● **Problem 1**: Can you copy, word for word, the stretch of the Scripps faculty awards article that begins at the words "Rebek’s research examines" and stops after "biology of aging."?
● **Problem 2**: Could you carry on the Scripps faculty awards article from its last sentence?

[Source document — start]

Julius Rebek, professor and director of the Skaggs Institute for Chemical Biology at The Scripps Research Institute (TSRI), has received an honorary doctorate in recognition of important contributions to the fields of science and technology from the Universitat Jaume I in Castelló de la Plana, Spain.
A Guggenheim Fellow at the Universitat Jaume I in 1985, Rebek maintains several collaborations with the university’s faculty and with other Spanish research institutions. Additionally, his lab has hosted 17 postdoctoral fellows from Spain, many of whom are now professors.
Rebek’s research examines the basic questions of molecular recognition, self-assembly, catalysis and complementarity by designing novel organic molecular nanocapsules and synthetic receptors. Additional information is available on Rebek’s faculty page and lab website.
TSRI’s Sandra Encalada, the Arlene and Arnold Goldstein Assistant Professor, and Michael Petrascheck, assistant professor, have received the Glenn Award for Research in Biological Mechanisms of Aging, merit awards from the Glenn Foundation For Medical Research that provide unsolicited funds to researchers investigating the biology of aging.
Using a variety of approaches, Encalada studies the mechanisms of intracellular transport in aging neurons, as well as how defective intracellular transport leads to neurodegeneration in models of aging diseases such as Alzheimer’s, amyotrophic lateral sclerosis (ALS), prion diseases and transthyretin amyloidosis. More information on Encalada’s research is available on her faculty webpage and lab website.

[Source document — finish]
[Record set — start]

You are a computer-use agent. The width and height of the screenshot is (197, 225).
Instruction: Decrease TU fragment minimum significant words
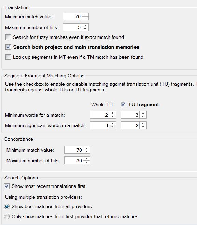tap(143, 127)
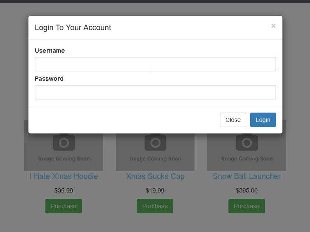Click the blue Login button
This screenshot has height=232, width=310.
coord(263,120)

[Record set — finish]

● **Written response 1**:
Rebek’s research examines the basic questions of molecular recognition, self-assembly, catalysis and complementarity by designing novel organic molecular nanocapsules and synthetic receptors. Additional information is available on Rebek’s faculty page and lab website.
TSRI’s Sandra Encalada, the Arlene and Arnold Goldstein Assistant Professor, and Michael Petrascheck, assistant professor, have received the Glenn Award for Research in Biological Mechanisms of Aging, merit awards from the Glenn Foundation For Medical Research that provide unsolicited funds to researchers investigating the biology of aging.

● **Written response 2**:
The Petrascheck lab uses a diverse toolbox of genetics, drug screening, imaging and study of the Caenorhabditis elegans (C. elegans) nematode to determine the mechanisms underlying the aging process, focusing on how the nervous system modulates aging and how the nervous system itself is affected by aging. For further information on his research, visit the Petrascheck faculty webpage and laboratory website.
Salome Murinello, research associate in the Friedlander lab, has won an American Diabetes Association (ADA) Postdoctoral Fellowship Award, designed to support high-quality training for early-career researchers in disciplines and topics relevant to diabetes.
The highly competitive, three-year ADA fellowship also includes an invitation to the organization’s annual two-day Career Development Symposium for scientists, which offers peer-to-peer learning and a forum for open communication between young professionals and senior scientists/clinicians in diabetes research and clinical care.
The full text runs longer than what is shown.